24 - 25 Taking the Fruit of One’s Neighbor
24 “When you enter your neighbor’s vineyard, then you may eat grapes until you are fully satisfied, but you shall not put any in your basket. 25 “When you enter your neighbor’s standing grain, then you may pluck the heads with your hand, but you shall not wield a sickle in your neighbor’s standing grain.
This law indicates that there will be an abundance of wine and grain in Canaan. The little bit taken and enjoyed by someone, will not be missed by the owner due to abundance. This is a law concerned with welfare, seeking to provide help and support for the needy. For example, poor travelers can be strengthened and refreshed by the implementation of this law. The disciples of the Lord Jesus make use of this ordinance (Mt 12:1). They are not reprimanded by the Pharisees because they do it, but because they do it on the sabbath. According to their homemade laws isolated interpretation, this is forbidden, but not by God’s law.
God wants His people to be a giving people. He wants them to learn not to stand on the right of possession, but to grant to others of their abundance. It is proof of hospitality. It teaches us to be sharing. What we give away is not lost at all but will increase gratitude. Notwithstanding that, care is taken to ensure that this sharing is not abused. When an inch is given, a mile should not be taken.
The vineyard speaks of the joy in the heavenly land. The grain speaks of the Lord Jesus as the food of the land. Everyone has a personal joy stemming from fellowship with God, and receives personal strength by being occupied with the Lord Jesus.

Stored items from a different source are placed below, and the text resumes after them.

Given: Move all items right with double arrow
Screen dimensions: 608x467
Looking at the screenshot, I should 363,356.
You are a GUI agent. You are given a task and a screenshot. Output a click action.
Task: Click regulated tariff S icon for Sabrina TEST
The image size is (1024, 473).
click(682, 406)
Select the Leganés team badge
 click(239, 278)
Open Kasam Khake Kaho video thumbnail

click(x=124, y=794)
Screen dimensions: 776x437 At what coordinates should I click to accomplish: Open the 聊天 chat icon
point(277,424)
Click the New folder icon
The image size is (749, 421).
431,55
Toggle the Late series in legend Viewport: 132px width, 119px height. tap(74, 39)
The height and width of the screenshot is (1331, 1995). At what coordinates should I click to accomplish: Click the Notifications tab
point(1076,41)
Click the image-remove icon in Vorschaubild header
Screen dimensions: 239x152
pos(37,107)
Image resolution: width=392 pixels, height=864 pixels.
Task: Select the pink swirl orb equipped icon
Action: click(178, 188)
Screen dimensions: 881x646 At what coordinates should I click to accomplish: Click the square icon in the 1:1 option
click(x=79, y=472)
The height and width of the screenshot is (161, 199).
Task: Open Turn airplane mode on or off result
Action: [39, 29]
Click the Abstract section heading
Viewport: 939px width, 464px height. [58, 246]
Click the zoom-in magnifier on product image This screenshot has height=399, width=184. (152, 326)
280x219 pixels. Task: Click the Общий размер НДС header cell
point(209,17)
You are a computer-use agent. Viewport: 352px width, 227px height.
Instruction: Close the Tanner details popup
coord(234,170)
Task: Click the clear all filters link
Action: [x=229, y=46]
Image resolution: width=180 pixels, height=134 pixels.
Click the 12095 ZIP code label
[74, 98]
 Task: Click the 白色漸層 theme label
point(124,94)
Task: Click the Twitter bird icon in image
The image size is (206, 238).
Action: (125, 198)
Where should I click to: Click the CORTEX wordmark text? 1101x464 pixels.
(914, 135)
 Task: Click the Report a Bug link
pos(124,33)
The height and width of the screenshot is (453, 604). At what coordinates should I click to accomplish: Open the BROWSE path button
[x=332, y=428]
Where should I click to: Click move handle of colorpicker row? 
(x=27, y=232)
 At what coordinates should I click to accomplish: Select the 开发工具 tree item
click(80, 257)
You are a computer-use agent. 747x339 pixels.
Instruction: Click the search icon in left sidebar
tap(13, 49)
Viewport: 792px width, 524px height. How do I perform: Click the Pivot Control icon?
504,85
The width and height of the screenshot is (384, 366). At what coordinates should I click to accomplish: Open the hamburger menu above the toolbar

We may also enjoy blessing each other and building each other up, from what the Lord has graciously given to one and the other. This, however, must be done with due caution. We may enjoy and be edified by what others have written, but it should not just be glibly repeated when we pass it on to others. It must first be processed intelligently and put into practice. If we only flippantly repeat what others have discovered in the Word of God, we have been busy with the basket and sickle in another’s field.
We may use what someone else has written, but we must do it in the right way. For example, when preparing for a ministry, we should not quickly go through a commentary and then pass on what we quickly read. It must first become a fruit of our own vineyard by processing it in our own heart with the Lord. Then it has become our property and we can pass on what we enjoyed ourselves and by which we are edified.